2. Catch-all Provisions - Rule 40D-2.301(1)(n) and BOR Section 4.13

840. Under Rule 40D-2.301(1)(n), F.A.C., an applicant must provide reasonable assurances on an individual and cumulative basis that its proposed use of water "will not be otherwise harmful to the water resources within the District."

841. BOR Section 4.13 is the corresponding section to Rule 40D-2.301(1)(n) and provides as follows:

OTHERWISE HARMFUL

 

The issuance of a permit may be denied if the withdrawal or use of water would otherwise be harmful to the water resources.

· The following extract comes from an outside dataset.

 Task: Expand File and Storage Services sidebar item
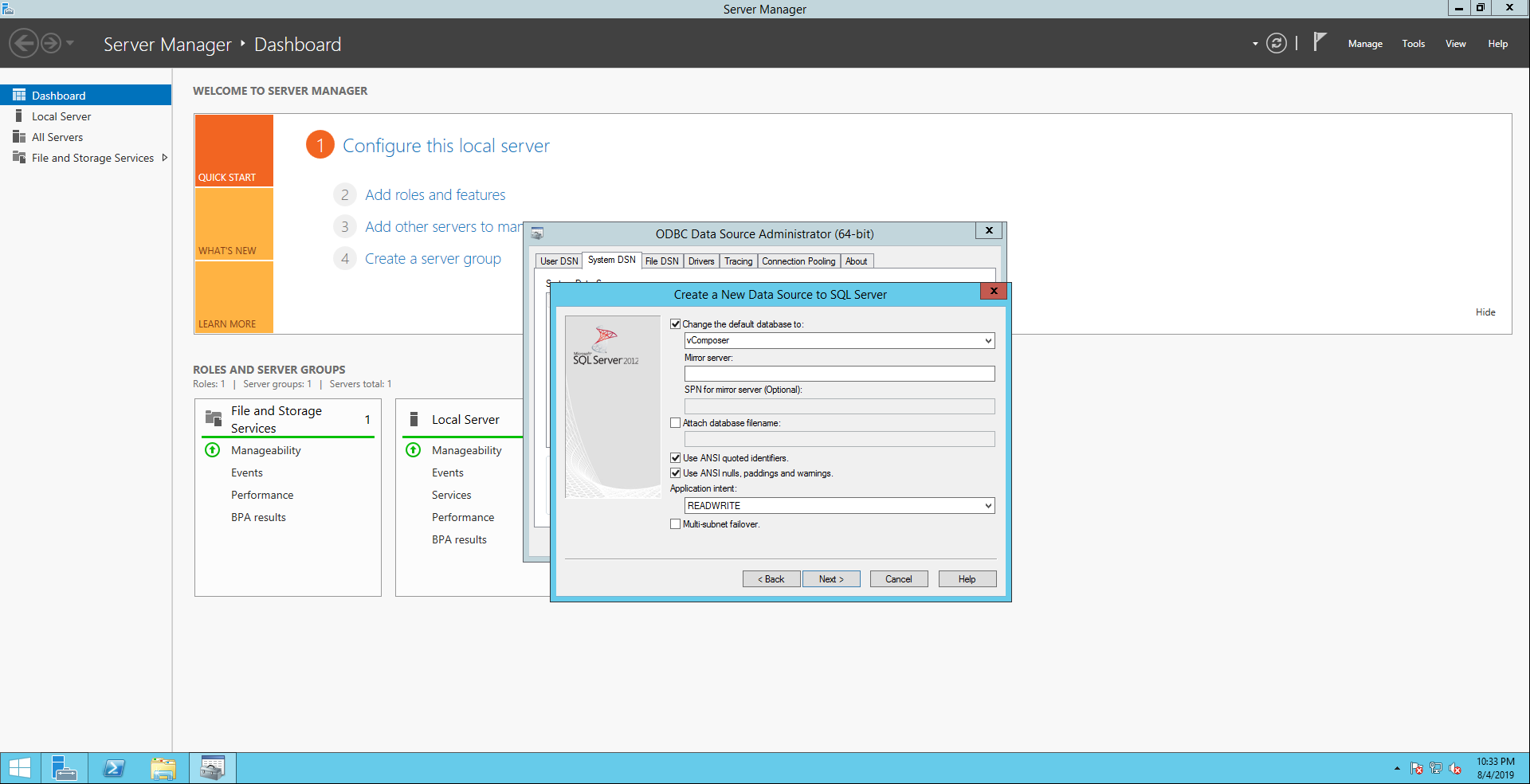tap(165, 158)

842. These provisions are intended to provide the District with some flexibility to deal with unforeseen and/or new or changed conditions. Pinellas challenges these provisions because they do not include any standards for determining what constitutes a withdrawal which is otherwise harmful to the water resources. Pinellas claims the provisions are vague and vest the District with unbridled discretion. However, these provisions simply allow the District to exercise discretion to protect the water resources in circumstances that were not specifically contemplated or addressed in the rules. The District is not precluded from adopting such a catch-all provision that allows for the exercise of professional discretion. The District's exercise of this discretion would have to comport with the applicable statutory and case authorities on the development of incipient policy.

843. As noted by the District, under the rule ejusdem genres this type of a "catch-all provision is limited in scope to items of a like kind to those that were previously enumerated." See e.g., Mayo v. City of Sarasota, 503 So.2d 347, 348 (Fla. 2d DCA 1987).

3. Monitoring Requirements - BOR Section 5.0

844. Section 5.0 of the Basis of Review provides:

Issuance of a Water Use Permit requires that (1) the withdrawals will not cause any unmitigated adverse impacts on the water resources and existing legal users, and (2) the use continues to be in the public interest. To ensure that these criteria continue to be met after a permit is issued, monitoring and reporting activities may be required as conditions of the permit. Where appropriate, the District's monitoring requirements may be satisfied using facilities required by other agencies.

845. Pinellas has challenged this provision alleging the District's rules do not contain any specific standards or criteria for determining what will or will not be considered to be "unmitigated adverse impacts on the water resources and existing legal users." Pinellas also complains that there is no specification as to when or what types of mitigation will be required. Finally, Pinellas objects because the District's rules do not specify how and/or which existing legal uses of water are protected. These claims are not persuasive. Section 373.219, F.S., provides that the District "may impose such reasonable conditions as are necessary to assume that such use is consistent with the overall objectives of the district...."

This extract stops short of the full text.